World Cup speed reads
- Charlotte FC expects to forego approximately $8.25 million in season-ticket revenue over the next three MLS seasons by providing credits tied to around 15,000 seats following the club’s decision to end the sale of personal seat licenses, reports SBJ’s Alex Silverman.
- Calls from UEFA federations are increasing over finding a candidate to run against FIFA President Gianni Infantino at its next presidential election (talkSPORT).
- FIFA plans to expand its operations in the western hemisphere, and as part of that effort, it’s going to keep using the Miami office it opened as an American HQ for the World Cup (Politico).
- The 2026 World Cup semifinals are not just Argentina, Spain, France and England — it’s Adidas and Nike, as two of the teams are wearing Adidas and the others are sporting Nike (USA Today).
- Oslo saw more than 100,000 fans pack the streets of the Norwegian capital to welcome home the country’s soccer team from the World Cup (Reuters).
- The U.S. is likely to be one of four host nations for the 2031 FIFA Women’s World Cup, and several markets — including some not involved in the ongoing men’s World Cup, such as Charlotte and Minneapolis — are already expressing interest in hosting matches in that tournament (Triangle Business Journal).
Elsewhere in the industry
- SBJ’s Adam Stern interviews CEO Steve O’Donnell on NASCAR’s plans for global growth, which include projects spearheaded by the recent hire of Adam Layton as SVP/international.
- The average nine-inning MLB game played through July 8 lasted nearly 2 hours and 42 minutes, slightly more than four minutes longer than the average for the 2024 season, notes SBJ’s David Broughton.
- Cleveland-based KeyBank emerged as the founding sponsor of the city’s impending WNBA franchise, with a long-coveted multiyear deal two years ahead of the team’s first game, writes SBJ’s Tom Friend.
- With LA28 two years from opening, SBJ’s Rachel Axon checks in on the business side of the operation.

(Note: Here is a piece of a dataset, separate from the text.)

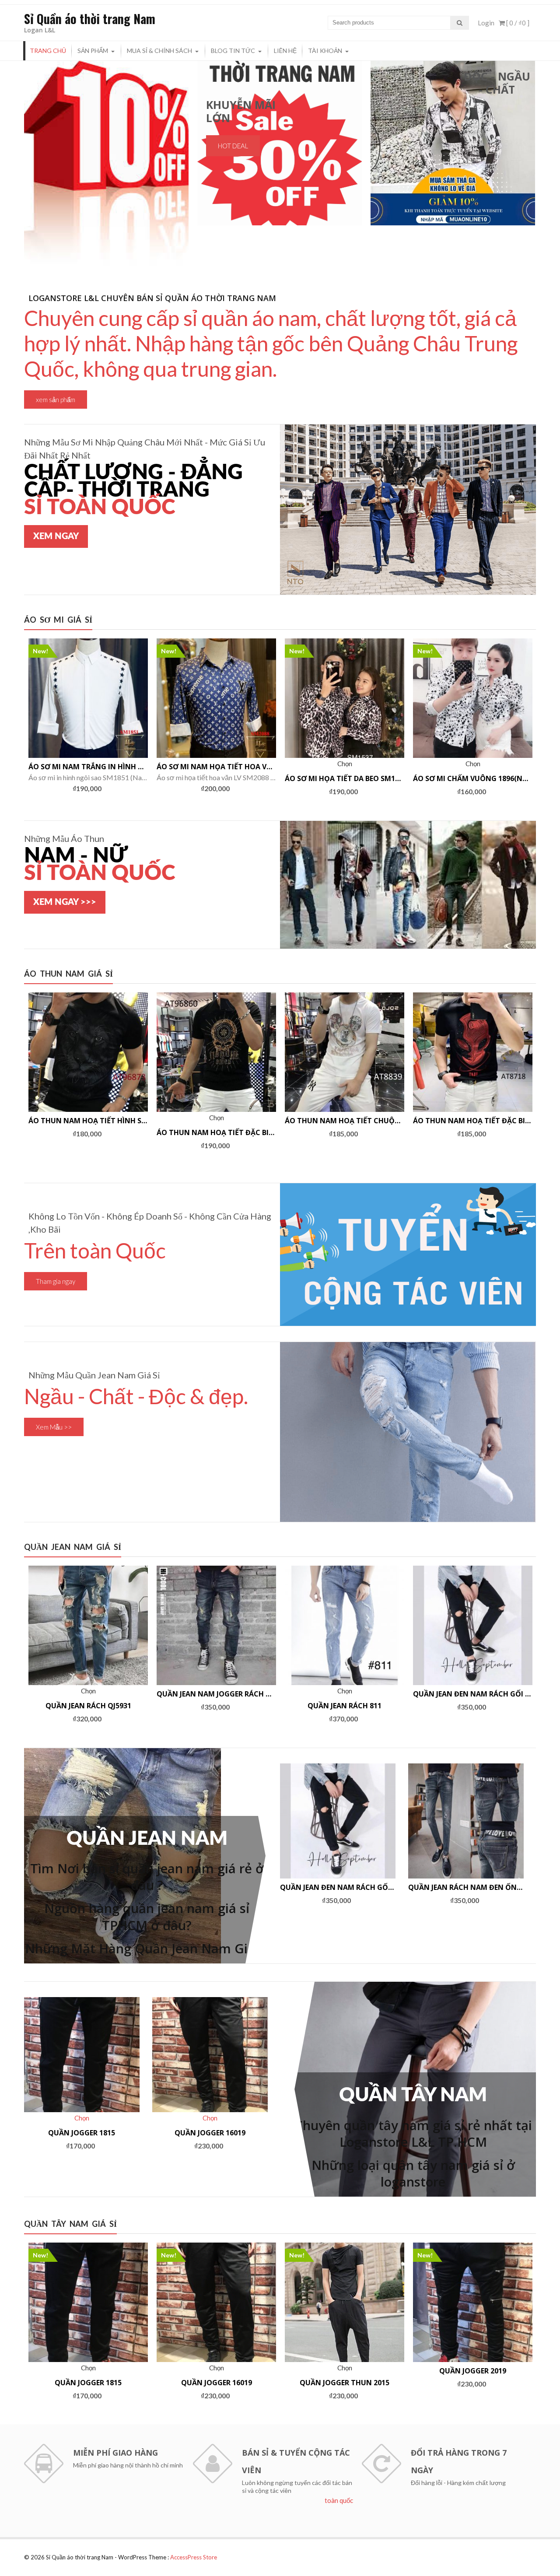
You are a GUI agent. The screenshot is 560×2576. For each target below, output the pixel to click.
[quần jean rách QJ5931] (88, 1625)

It’s already sold almost 4 million tickets.
- The International Ice Hockey Federation signed a four-year U.S. media-rights deal making FloSports the exclusive home of the IIHF Men’s World Championship beginning in 2027, notes SBJ’s Alex Silverman.
- SBJ’s Josh Carpenter talks with Jim Furyk about his growing comfort in an analyst role for Golf Channel/USA Sports.
- The Yankees tapped Lumen Technologies for a large-scale fiber installation that will connect the organization’s data infrastructure inside Yankee Stadium to a new data center facility in Tampa, notes SBJ’s Rob Schaefer.
- Tennis players have the career grand slam. Tuesday’s op-ed provides a guide for those who want to achieve the “fan” grand slam.